**Assignment**
Within the material below, transcribe exactly the lines from the one holding "This screenshot has height=379, width=800." through the one holding "Image resolution: width=683", keeping both ends and skipping the rest.

**Data to use**
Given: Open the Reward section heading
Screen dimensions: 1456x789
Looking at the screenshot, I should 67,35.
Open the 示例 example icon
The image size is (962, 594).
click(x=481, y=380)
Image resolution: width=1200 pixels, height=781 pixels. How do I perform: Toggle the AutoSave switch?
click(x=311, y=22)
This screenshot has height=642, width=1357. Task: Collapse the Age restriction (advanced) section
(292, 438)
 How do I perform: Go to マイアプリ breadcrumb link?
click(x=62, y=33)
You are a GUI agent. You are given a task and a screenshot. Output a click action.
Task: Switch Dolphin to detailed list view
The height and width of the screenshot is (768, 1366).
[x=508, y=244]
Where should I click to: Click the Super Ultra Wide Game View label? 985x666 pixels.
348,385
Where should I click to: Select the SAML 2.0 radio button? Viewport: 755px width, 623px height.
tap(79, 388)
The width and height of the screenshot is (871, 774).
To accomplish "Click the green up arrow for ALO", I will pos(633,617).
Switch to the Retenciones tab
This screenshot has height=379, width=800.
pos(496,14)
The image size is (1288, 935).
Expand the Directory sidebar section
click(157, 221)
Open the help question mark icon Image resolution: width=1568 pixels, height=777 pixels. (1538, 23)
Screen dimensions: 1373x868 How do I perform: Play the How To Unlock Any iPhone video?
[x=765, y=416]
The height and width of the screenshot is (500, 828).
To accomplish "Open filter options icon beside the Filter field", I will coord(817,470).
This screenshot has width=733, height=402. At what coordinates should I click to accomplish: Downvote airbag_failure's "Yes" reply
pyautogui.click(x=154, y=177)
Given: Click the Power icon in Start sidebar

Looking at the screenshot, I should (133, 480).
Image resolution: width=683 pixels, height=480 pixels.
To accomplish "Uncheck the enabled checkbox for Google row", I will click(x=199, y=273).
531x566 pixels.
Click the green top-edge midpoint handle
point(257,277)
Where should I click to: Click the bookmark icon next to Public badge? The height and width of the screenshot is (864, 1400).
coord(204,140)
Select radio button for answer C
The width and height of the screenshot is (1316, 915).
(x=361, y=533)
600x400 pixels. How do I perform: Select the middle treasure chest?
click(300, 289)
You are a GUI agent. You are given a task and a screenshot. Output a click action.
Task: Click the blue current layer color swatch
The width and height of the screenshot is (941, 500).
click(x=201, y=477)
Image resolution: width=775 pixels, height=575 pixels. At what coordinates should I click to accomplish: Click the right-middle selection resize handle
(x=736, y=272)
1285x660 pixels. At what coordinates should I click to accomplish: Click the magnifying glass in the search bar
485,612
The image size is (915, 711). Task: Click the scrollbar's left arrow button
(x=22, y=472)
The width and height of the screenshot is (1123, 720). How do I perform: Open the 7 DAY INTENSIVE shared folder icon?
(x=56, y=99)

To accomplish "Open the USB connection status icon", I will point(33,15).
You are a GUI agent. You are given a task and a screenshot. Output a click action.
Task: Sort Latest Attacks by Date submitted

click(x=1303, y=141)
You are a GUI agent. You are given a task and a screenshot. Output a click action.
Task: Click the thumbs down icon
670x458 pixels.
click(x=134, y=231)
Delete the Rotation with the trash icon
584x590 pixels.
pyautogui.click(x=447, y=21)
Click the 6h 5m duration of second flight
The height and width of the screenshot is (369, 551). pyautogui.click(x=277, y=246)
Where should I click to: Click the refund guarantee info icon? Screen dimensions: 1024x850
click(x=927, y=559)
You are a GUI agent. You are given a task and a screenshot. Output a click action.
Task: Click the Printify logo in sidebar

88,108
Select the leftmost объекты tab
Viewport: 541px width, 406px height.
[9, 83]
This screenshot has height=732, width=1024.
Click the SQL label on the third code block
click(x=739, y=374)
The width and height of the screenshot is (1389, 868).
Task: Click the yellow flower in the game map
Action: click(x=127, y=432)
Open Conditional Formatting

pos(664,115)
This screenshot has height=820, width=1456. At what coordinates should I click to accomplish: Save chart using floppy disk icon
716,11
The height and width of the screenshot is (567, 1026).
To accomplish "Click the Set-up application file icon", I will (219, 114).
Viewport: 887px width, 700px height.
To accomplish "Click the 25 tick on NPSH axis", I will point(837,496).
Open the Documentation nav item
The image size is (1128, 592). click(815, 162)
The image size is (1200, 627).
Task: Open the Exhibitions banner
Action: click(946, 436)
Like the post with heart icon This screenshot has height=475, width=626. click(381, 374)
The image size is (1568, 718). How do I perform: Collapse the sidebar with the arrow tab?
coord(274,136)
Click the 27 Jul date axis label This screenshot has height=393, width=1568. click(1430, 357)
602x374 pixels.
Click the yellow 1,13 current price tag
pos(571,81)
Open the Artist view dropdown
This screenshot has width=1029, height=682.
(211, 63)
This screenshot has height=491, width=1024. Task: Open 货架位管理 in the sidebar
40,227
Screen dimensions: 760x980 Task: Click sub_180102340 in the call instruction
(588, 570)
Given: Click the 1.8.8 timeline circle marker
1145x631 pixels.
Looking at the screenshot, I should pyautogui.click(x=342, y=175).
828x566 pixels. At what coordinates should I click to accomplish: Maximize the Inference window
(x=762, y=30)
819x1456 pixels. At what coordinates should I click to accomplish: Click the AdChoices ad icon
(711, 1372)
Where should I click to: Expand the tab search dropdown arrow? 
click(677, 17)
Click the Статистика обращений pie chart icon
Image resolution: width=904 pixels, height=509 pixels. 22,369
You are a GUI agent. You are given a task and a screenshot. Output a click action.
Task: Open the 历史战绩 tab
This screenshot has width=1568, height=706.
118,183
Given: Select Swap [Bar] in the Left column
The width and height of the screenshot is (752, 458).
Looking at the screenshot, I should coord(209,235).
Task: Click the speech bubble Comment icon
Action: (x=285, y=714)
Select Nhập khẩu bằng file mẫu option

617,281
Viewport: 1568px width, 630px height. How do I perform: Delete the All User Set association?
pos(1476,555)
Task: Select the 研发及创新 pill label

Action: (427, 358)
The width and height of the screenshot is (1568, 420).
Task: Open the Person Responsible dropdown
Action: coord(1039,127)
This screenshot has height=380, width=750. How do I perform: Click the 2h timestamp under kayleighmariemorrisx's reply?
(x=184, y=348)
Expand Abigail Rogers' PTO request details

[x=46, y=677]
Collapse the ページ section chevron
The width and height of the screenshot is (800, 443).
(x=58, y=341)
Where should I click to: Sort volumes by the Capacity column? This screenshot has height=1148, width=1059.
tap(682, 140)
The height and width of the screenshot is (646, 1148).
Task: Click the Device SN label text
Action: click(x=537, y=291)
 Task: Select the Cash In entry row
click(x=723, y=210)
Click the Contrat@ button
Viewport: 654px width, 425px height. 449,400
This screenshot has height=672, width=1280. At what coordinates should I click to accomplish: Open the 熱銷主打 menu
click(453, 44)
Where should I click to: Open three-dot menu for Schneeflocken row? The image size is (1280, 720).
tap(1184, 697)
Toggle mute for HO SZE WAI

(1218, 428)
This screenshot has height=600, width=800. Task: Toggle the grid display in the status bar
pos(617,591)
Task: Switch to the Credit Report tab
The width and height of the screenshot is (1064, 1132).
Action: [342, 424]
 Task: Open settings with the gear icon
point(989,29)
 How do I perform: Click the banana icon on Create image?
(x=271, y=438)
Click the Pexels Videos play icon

**Reply**
This screenshot has height=379, width=800.
pos(496,14)
The image size is (1288, 935).
Expand the Directory sidebar section
click(157, 221)
Open the help question mark icon Image resolution: width=1568 pixels, height=777 pixels. (1538, 23)
Screen dimensions: 1373x868 How do I perform: Play the How To Unlock Any iPhone video?
[x=765, y=416]
The height and width of the screenshot is (500, 828).
To accomplish "Open filter options icon beside the Filter field", I will coord(817,470).
This screenshot has width=733, height=402. At what coordinates should I click to accomplish: Downvote airbag_failure's "Yes" reply
pyautogui.click(x=154, y=177)
Given: Click the Power icon in Start sidebar

Looking at the screenshot, I should (133, 480).
Image resolution: width=683 pixels, height=480 pixels.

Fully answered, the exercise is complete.